Work required:
Write the listing below out again word for word, without a single picture.

:::

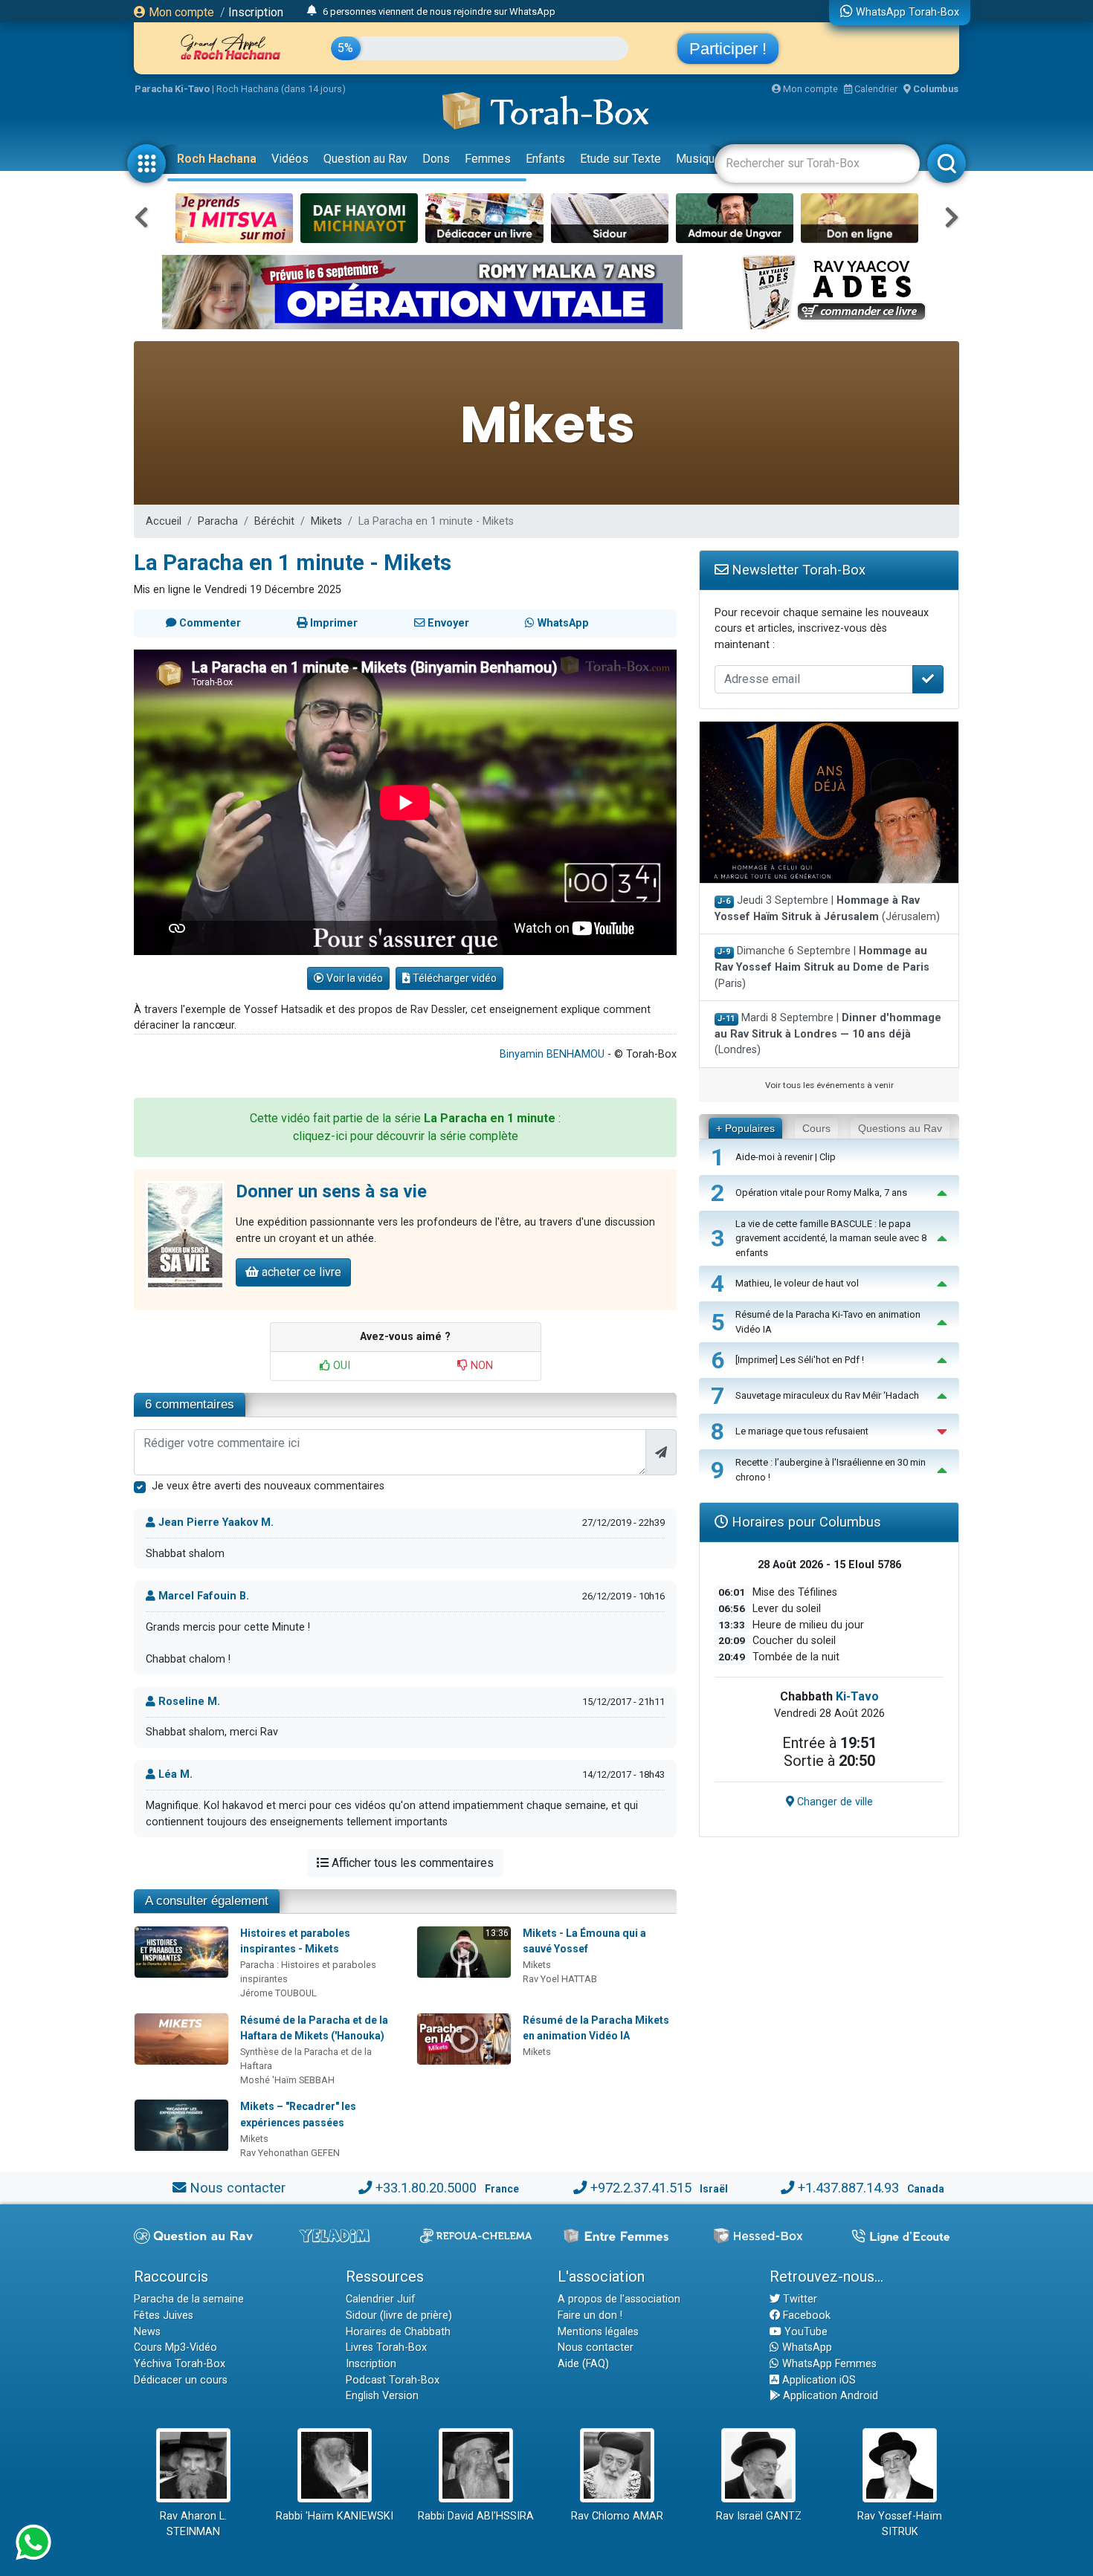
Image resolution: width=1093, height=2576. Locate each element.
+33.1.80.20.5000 (426, 2187)
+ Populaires (745, 1128)
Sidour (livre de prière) (399, 2315)
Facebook (805, 2315)
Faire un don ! (590, 2315)
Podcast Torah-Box (392, 2380)
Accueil (163, 521)
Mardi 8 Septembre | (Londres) (828, 1034)
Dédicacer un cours (181, 2380)
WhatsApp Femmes (828, 2363)
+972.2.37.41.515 (640, 2187)
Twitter (798, 2299)
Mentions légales (598, 2332)
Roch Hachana (217, 159)
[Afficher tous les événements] (312, 11)
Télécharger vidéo (453, 978)
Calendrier (874, 88)
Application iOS (817, 2380)
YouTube (804, 2332)
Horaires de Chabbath (398, 2332)
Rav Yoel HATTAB (560, 1978)
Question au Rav (365, 159)
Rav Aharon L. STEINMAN (193, 2524)
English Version (382, 2395)
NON (480, 1365)
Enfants (545, 159)
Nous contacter (238, 2187)
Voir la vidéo (353, 978)
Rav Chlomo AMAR (617, 2516)
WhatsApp (805, 2347)
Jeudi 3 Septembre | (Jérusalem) (827, 908)
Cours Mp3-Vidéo (175, 2347)
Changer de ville (833, 1802)
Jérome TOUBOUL (278, 1993)
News (147, 2332)
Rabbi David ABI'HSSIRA (476, 2516)
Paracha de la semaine (189, 2299)
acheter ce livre (300, 1272)
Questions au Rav (900, 1128)
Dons (436, 159)
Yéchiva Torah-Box (179, 2363)
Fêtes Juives (163, 2315)
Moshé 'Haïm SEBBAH (287, 2079)
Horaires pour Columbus (804, 1522)
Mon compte (180, 12)
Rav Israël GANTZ (759, 2516)
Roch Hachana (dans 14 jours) (281, 88)
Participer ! (728, 48)
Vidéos (290, 159)
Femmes (488, 159)
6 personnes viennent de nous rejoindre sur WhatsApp (439, 11)
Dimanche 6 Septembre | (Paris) (822, 967)
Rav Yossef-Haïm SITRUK (899, 2524)
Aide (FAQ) (583, 2363)
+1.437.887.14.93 (848, 2187)
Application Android (829, 2395)
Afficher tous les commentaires (411, 1863)
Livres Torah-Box (386, 2347)
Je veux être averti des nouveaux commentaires (268, 1486)
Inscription (255, 12)
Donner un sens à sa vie (331, 1191)
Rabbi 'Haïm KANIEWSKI (334, 2516)
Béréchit (274, 521)
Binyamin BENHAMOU (552, 1054)
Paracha (218, 521)
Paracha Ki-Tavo (172, 88)
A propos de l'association (619, 2299)
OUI (340, 1365)
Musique (698, 159)
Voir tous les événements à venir (829, 1085)
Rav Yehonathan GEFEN (290, 2152)
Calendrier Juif (381, 2299)
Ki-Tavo (857, 1696)
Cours (816, 1128)
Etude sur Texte (620, 159)
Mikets (326, 521)
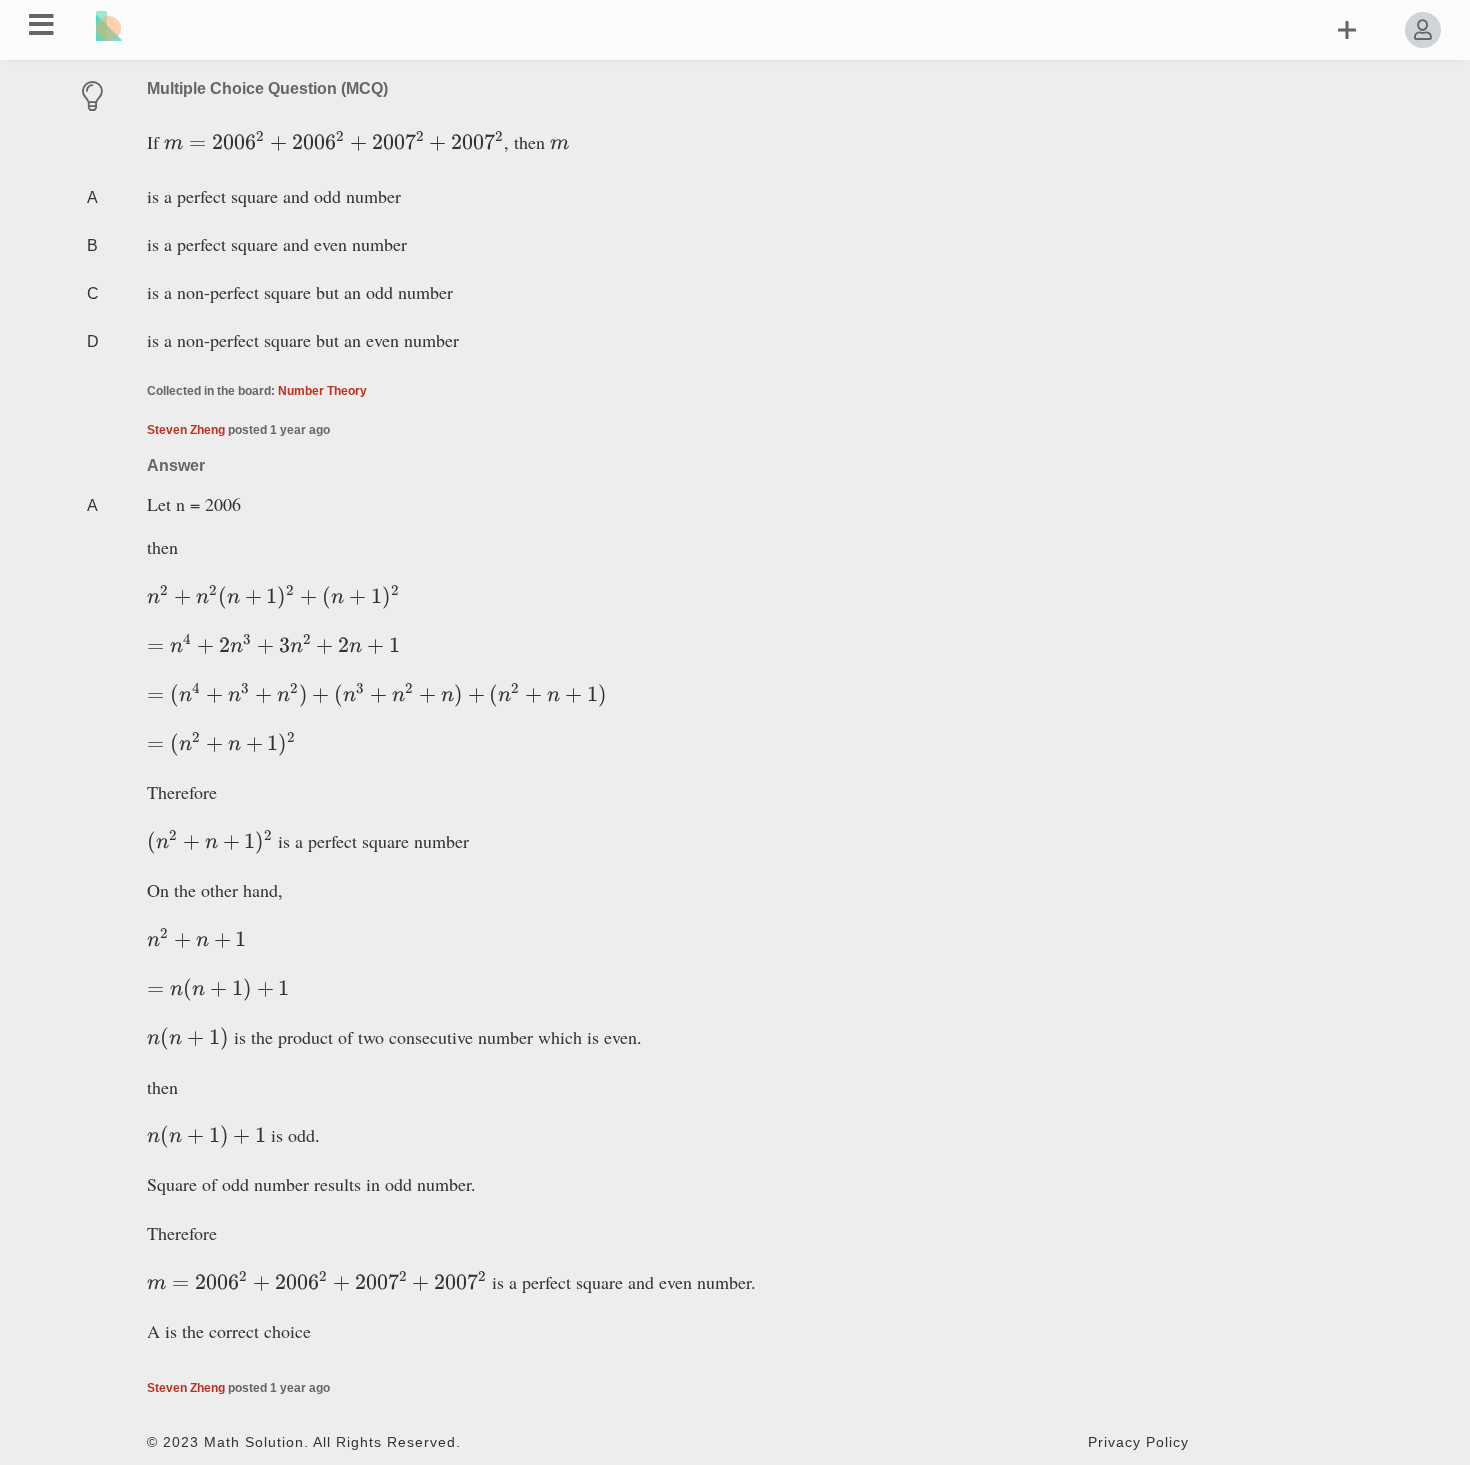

:::

Solution below:
Image resolution: width=1093, height=2576. Locate each element.
+33.1.80.20.5000 (426, 2187)
+ Populaires (745, 1128)
Sidour (livre de prière) (399, 2315)
Facebook (805, 2315)
Faire un don ! (590, 2315)
Podcast Torah-Box (392, 2380)
Accueil (163, 521)
Mardi 8 Septembre | (Londres) (828, 1034)
Dédicacer un cours (181, 2380)
WhatsApp Femmes (828, 2363)
+972.2.37.41.515 (640, 2187)
Twitter (798, 2299)
Mentions légales (598, 2332)
Roch Hachana (217, 159)
[Afficher tous les événements] (312, 11)
Télécharger vidéo (453, 978)
Calendrier (874, 88)
Application iOS (817, 2380)
YouTube (804, 2332)
Horaires de Chabbath (398, 2332)
Rav Yoel HATTAB (560, 1978)
Question au Rav (365, 159)
Rav Aharon L. STEINMAN (193, 2524)
English Version (382, 2395)
NON (480, 1365)
Enfants (545, 159)
Nous contacter (238, 2187)
Voir la vidéo (353, 978)
Rav Chlomo AMAR (617, 2516)
WhatsApp (805, 2347)
Jeudi 3 Septembre | (Jérusalem) (827, 908)
Cours Mp3-Vidéo (175, 2347)
Changer de ville (833, 1802)
Jérome TOUBOUL (278, 1993)
News (147, 2332)
Rabbi David ABI'HSSIRA (476, 2516)
Paracha de la semaine (189, 2299)
acheter ce livre (300, 1272)
Questions au Rav (900, 1128)
Dons (436, 159)
Yéchiva Torah-Box (179, 2363)
Fêtes Juives (163, 2315)
Moshé 'Haïm SEBBAH (287, 2079)
Horaires pour Columbus (804, 1522)
Mon compte (180, 12)
Rav Israël GANTZ (759, 2516)
Roch Hachana (dans 14 jours) (281, 88)
Participer ! (728, 48)
Vidéos (290, 159)
Femmes (488, 159)
6 personnes viennent de nous rejoindre sur WhatsApp (439, 11)
Dimanche 6 Septembre | (Paris) (822, 967)
Rav Yossef-Haïm SITRUK (899, 2524)
Aide (FAQ) (583, 2363)
+1.437.887.14.93 (848, 2187)
Application Android (829, 2395)
Afficher tous les commentaires (411, 1863)
Livres Torah-Box (386, 2347)
Je veux être averti des nouveaux commentaires (268, 1486)
Inscription (255, 12)
Donner un sens à sa vie (331, 1191)
Rabbi 'Haïm KANIEWSKI (334, 2516)
Béréchit (274, 521)
Binyamin BENHAMOU (552, 1054)
Paracha (218, 521)
Paracha Ki-Tavo (172, 88)
A propos de l'association (619, 2299)
OUI (340, 1365)
Musique (698, 159)
Voir tous les événements à venir (829, 1085)
Rav Yehonathan GEFEN (290, 2152)
Calendrier Juif (381, 2299)
Ki-Tavo (857, 1696)
Cours (816, 1128)
Etude sur Texte (620, 159)
Mikets (326, 521)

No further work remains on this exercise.